Expect the listings in Google Places to get a whole lot better in the coming months. Google has just bought Zagat, the company that started with pocket-sized restaurant guides way back in 1979. So what does that mean for you? Don a napkin and let's tuck in.
Marissa Mayer, Google's vice president of local, maps and location services, wrote on the company's official blog that Zagat would play a large part in Google's location-based services. "Zagat will be a cornerstone of our local offering," she wrote, praising its range of reviews around the world.
How much Google paid for Zagat wasn't revealed, but we're guessing it was closer to Michelin Star than Happy Eater.
Founded by Tim and Nina Zagat 32 years ago, Zagat operates in 13 countries (including the UK) and more than 100 cities, featuring reviews from 350,000 users. "Their iconic pocket-sized guides with paragraphs summarising and 'snippeting' sentiment were 'mobile' before 'mobile' involved electronics," as Mayer put it.
As well as restaurants, Zagat features reviews of hotels, shops and bars, with the reviews migrating online in recent years.
Google Places has user-generated reviews too, but not anywhere near the same number as Yelp or Zagat.

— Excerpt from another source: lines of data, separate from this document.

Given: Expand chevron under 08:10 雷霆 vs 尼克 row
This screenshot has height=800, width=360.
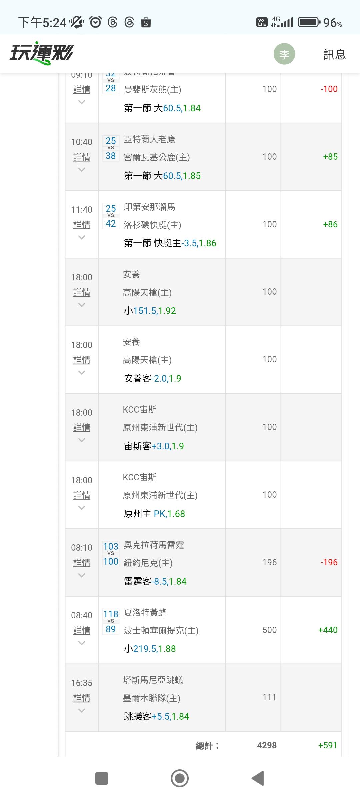Looking at the screenshot, I should pos(82,575).
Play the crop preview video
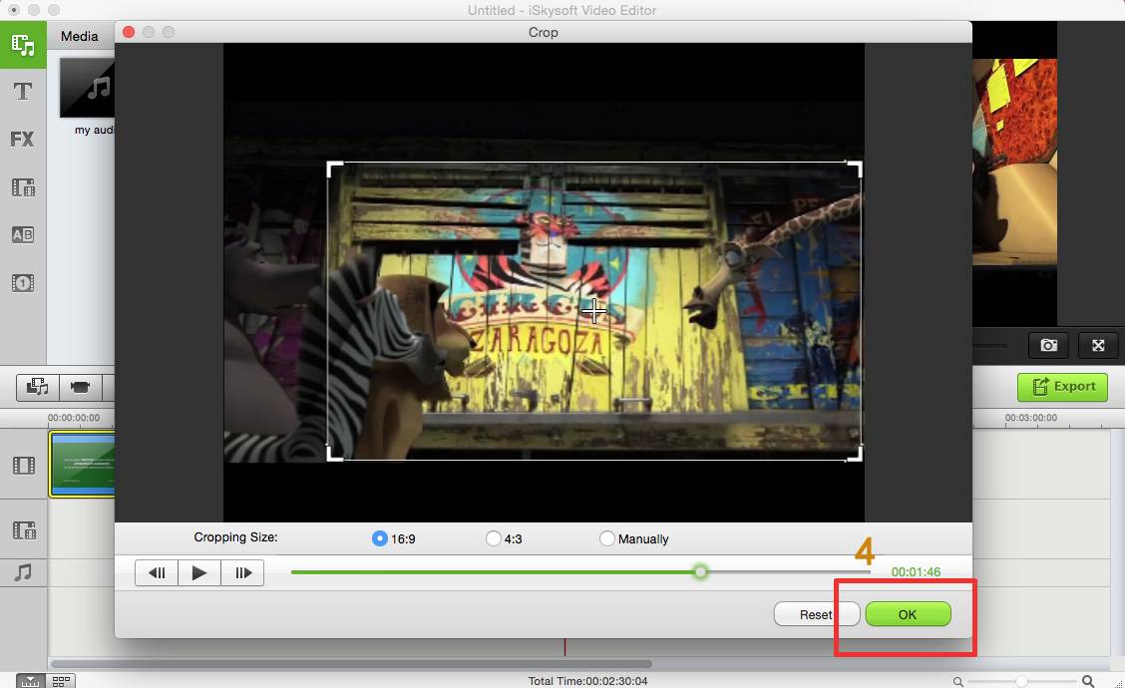 [x=199, y=572]
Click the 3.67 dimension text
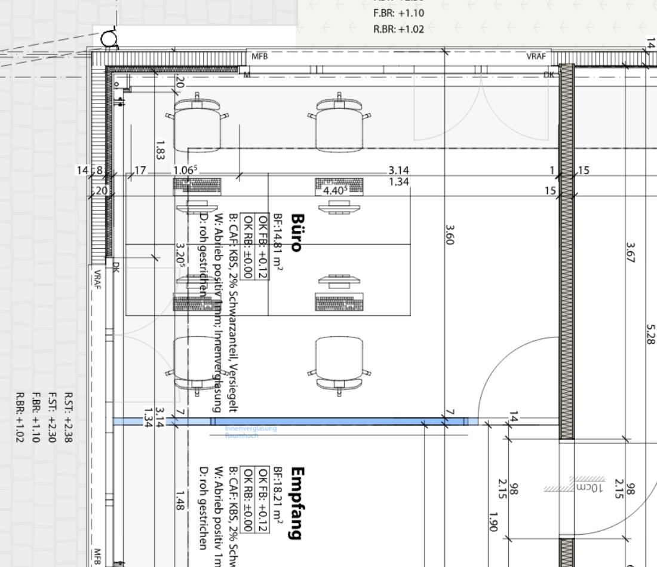657x567 pixels. pyautogui.click(x=628, y=252)
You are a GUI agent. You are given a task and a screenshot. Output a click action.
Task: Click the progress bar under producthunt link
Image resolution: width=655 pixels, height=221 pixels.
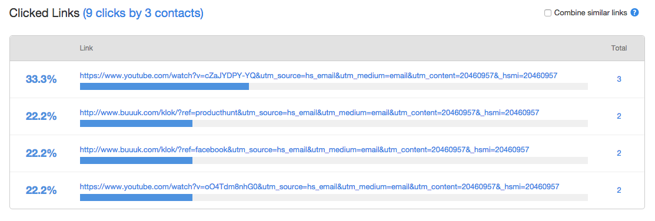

The couple who started Zagat plan to remain involved in the business. "We couldn't be happier to see our baby placed into such good hands and are looking forward to being Googlers in the years ahead," they wrote on their website. The company has already partnered with Facebook and Foursquare, so it's no stranger to the tech tides.
Earlier in the year, Google Places was criticised for using Yelp reviews without attribution, so this could well be a move to right that wrong. That followed Google's failed attempt to buy Yelp for $500m. Zagat will give Google an established and trusted brand name, as well a huge database of reviews. So while it may not have got its first choice, the replacement dish still looks pretty appetising.